Here are some records; copy every line that holds the word "beside".

[Opening Data for this task section]

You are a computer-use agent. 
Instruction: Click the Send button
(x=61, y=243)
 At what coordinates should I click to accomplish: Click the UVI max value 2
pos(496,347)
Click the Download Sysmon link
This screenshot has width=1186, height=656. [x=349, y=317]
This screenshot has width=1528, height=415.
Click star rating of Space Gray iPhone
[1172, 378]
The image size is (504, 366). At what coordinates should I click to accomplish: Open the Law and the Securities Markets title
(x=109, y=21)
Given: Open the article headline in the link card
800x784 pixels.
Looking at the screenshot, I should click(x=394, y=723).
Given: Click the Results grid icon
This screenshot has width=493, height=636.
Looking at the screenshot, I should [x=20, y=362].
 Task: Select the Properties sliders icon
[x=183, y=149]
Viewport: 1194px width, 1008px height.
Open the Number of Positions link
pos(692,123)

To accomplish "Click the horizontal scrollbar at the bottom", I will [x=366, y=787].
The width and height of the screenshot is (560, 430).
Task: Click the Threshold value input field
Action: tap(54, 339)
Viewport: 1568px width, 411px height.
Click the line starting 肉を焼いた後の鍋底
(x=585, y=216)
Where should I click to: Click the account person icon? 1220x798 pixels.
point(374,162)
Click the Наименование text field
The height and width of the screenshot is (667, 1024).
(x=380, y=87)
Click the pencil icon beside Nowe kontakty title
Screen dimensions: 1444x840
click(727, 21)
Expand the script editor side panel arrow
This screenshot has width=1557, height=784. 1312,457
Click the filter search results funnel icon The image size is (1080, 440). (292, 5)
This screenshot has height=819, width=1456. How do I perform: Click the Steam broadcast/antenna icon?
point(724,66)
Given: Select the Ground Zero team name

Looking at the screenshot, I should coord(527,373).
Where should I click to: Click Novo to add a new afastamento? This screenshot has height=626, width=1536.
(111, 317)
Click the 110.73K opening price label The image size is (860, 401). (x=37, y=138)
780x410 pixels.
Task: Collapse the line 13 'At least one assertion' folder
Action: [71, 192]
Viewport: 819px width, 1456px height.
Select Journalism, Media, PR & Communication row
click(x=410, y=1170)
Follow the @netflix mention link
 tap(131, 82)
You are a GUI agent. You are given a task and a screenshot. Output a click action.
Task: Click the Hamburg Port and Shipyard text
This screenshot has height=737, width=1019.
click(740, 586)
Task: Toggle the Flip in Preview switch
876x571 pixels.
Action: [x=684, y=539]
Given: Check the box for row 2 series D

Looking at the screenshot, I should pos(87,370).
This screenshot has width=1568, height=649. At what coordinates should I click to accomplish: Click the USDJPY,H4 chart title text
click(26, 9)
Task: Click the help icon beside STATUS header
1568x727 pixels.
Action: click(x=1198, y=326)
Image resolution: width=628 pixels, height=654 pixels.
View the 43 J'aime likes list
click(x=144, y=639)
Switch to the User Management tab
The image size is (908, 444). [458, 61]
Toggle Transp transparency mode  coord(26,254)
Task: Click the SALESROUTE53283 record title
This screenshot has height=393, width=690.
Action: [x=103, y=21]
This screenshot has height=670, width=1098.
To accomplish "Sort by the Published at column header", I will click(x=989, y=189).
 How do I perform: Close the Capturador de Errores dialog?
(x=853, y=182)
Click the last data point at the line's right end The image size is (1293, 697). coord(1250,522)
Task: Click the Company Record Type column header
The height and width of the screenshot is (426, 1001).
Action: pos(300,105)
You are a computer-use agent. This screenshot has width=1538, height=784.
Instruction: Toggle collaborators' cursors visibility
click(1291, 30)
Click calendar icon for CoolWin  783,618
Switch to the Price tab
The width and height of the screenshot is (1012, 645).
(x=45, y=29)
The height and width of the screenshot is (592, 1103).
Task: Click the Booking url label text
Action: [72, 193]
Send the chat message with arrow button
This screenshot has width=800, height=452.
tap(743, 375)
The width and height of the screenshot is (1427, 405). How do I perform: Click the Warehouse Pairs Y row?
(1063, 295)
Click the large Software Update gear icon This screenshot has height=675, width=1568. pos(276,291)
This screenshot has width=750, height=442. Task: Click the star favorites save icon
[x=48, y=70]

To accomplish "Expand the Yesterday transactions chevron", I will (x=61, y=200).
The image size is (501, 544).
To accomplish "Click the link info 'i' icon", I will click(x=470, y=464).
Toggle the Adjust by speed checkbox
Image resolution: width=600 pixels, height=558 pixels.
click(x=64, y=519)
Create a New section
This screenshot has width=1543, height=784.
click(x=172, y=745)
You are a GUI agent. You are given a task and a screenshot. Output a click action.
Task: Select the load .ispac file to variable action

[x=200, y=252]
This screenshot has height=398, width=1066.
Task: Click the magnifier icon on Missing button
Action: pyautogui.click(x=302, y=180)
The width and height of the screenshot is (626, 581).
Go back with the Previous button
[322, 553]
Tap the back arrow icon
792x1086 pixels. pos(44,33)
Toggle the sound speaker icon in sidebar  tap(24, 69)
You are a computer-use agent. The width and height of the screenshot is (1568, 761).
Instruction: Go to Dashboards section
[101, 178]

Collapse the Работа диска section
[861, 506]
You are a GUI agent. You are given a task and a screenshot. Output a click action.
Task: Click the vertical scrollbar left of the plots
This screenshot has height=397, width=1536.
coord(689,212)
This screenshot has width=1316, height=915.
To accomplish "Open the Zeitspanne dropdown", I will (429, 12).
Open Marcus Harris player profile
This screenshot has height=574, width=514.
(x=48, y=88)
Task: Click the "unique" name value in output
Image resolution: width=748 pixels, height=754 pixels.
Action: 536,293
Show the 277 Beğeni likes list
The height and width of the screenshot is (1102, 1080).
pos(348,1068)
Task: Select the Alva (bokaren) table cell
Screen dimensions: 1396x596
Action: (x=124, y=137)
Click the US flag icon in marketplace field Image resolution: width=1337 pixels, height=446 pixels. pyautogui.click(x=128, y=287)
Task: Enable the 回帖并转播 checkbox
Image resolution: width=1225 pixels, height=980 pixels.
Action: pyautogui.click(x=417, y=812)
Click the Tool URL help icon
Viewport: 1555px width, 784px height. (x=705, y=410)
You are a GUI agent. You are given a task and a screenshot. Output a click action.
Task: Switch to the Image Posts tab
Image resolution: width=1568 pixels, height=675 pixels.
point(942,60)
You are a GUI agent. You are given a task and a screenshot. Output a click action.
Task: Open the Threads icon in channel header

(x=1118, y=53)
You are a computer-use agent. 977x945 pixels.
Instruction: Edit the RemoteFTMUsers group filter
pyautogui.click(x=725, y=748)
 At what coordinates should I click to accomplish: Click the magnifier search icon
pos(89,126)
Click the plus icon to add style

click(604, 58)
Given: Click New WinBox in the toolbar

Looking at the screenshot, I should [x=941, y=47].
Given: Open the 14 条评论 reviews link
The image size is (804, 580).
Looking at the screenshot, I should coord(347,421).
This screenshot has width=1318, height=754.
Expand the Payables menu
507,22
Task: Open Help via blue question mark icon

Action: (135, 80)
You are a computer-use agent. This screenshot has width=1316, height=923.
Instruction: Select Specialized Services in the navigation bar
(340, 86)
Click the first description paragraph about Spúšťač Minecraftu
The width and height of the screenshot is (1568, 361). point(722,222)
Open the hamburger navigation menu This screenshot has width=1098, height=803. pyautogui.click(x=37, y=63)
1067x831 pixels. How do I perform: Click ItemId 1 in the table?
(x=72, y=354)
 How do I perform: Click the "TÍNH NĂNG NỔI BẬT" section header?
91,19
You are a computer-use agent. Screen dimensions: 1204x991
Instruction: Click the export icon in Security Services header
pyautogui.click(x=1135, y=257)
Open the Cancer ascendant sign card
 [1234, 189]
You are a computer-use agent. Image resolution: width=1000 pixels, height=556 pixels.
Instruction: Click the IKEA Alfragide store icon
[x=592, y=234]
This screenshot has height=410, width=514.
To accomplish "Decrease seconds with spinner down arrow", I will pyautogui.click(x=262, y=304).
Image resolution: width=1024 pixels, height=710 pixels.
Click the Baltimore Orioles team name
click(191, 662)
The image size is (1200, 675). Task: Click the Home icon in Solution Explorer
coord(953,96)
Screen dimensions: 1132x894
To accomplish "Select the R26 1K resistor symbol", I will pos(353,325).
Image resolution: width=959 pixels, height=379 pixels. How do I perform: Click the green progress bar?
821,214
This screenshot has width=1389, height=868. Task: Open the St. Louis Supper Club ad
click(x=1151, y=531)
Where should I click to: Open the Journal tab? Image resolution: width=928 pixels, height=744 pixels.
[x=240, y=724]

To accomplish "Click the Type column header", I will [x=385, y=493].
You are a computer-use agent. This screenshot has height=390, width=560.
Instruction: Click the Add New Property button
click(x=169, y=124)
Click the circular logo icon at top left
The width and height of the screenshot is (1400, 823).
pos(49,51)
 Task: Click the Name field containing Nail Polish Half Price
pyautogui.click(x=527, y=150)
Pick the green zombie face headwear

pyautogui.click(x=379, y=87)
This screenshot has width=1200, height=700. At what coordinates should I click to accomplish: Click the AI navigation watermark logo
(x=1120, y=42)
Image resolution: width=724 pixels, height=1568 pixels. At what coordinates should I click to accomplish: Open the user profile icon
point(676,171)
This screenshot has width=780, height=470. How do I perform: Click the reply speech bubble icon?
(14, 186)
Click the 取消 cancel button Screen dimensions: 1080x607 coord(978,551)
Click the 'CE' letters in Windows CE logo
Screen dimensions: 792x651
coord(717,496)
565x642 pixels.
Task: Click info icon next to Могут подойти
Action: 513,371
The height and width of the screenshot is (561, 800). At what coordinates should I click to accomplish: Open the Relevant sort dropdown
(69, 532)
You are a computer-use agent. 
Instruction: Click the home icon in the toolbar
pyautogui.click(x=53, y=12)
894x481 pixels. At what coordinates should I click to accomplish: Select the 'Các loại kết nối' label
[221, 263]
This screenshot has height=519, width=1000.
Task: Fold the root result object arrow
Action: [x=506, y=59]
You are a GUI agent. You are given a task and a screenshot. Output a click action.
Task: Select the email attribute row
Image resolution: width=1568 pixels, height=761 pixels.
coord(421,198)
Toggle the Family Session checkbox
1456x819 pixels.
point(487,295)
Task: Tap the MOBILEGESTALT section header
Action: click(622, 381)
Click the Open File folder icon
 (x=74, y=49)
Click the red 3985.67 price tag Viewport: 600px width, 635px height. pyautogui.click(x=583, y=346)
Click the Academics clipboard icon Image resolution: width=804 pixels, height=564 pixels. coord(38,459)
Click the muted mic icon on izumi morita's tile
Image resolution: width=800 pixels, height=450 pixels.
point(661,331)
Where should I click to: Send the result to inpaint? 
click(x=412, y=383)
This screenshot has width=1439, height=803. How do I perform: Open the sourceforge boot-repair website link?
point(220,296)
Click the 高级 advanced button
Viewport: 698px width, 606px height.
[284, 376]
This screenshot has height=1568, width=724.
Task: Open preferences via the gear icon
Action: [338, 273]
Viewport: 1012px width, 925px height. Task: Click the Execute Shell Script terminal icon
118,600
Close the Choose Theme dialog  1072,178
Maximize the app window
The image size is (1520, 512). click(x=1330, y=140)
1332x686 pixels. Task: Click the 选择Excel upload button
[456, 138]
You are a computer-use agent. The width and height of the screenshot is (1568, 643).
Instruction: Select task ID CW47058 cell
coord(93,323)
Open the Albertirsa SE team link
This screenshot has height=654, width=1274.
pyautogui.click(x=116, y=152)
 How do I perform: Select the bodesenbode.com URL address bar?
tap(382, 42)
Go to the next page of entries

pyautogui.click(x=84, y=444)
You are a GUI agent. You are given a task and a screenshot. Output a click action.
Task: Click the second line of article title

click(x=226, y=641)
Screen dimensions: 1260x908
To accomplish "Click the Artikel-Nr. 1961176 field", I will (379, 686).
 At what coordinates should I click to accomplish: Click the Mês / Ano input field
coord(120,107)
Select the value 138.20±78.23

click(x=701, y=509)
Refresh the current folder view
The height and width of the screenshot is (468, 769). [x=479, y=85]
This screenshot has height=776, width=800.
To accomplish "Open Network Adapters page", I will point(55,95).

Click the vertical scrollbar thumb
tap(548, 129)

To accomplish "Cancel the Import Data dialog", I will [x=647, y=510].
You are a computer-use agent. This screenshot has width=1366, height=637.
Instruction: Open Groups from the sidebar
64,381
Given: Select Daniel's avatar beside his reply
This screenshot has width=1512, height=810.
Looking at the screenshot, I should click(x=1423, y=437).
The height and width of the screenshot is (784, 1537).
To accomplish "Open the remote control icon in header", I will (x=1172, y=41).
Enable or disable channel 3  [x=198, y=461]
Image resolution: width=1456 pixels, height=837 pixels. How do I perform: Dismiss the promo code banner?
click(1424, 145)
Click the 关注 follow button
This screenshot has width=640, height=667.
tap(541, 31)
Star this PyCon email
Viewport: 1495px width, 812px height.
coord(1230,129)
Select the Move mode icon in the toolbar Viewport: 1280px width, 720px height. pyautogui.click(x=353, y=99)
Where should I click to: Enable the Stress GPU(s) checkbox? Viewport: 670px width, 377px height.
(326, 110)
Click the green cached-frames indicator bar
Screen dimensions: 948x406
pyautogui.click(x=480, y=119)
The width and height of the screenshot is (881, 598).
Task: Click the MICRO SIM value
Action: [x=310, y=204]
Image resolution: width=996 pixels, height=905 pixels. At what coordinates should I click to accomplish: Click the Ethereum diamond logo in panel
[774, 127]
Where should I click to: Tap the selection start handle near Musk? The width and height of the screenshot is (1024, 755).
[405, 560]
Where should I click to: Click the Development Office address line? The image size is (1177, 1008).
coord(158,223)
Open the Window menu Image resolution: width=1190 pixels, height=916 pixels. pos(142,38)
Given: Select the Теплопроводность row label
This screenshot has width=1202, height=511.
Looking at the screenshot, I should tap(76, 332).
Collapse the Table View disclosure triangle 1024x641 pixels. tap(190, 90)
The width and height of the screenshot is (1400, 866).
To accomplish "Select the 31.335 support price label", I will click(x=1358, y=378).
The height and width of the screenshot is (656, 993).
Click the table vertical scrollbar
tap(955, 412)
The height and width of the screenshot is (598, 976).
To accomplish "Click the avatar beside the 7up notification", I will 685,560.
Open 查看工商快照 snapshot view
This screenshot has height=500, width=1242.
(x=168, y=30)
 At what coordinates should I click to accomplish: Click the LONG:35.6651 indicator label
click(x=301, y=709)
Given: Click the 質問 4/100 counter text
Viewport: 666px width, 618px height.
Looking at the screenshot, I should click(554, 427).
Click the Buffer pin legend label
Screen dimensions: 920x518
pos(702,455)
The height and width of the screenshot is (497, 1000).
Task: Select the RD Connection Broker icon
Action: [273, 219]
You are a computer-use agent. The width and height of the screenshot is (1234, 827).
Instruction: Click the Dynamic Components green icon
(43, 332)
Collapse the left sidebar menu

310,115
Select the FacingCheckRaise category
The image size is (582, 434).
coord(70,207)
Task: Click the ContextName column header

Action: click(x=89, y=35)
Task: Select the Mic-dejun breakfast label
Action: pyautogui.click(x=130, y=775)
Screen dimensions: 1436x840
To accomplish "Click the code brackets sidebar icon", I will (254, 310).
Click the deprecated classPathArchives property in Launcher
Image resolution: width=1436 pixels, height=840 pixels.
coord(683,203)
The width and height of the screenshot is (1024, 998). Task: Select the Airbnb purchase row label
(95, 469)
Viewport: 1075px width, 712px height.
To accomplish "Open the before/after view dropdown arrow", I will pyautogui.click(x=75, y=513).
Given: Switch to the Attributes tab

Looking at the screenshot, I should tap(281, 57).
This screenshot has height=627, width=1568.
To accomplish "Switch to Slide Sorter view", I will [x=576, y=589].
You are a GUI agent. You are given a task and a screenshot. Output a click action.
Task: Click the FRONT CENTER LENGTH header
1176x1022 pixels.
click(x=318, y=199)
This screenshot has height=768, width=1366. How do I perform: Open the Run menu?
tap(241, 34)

[Closing Data for this task section]

### Output
Click the pencil icon beside Nowe kontakty title
Task: Click the help icon beside STATUS header
Given: Select Daniel's avatar beside his reply
To accomplish "Click the avatar beside the 7up notification", I will 685,560.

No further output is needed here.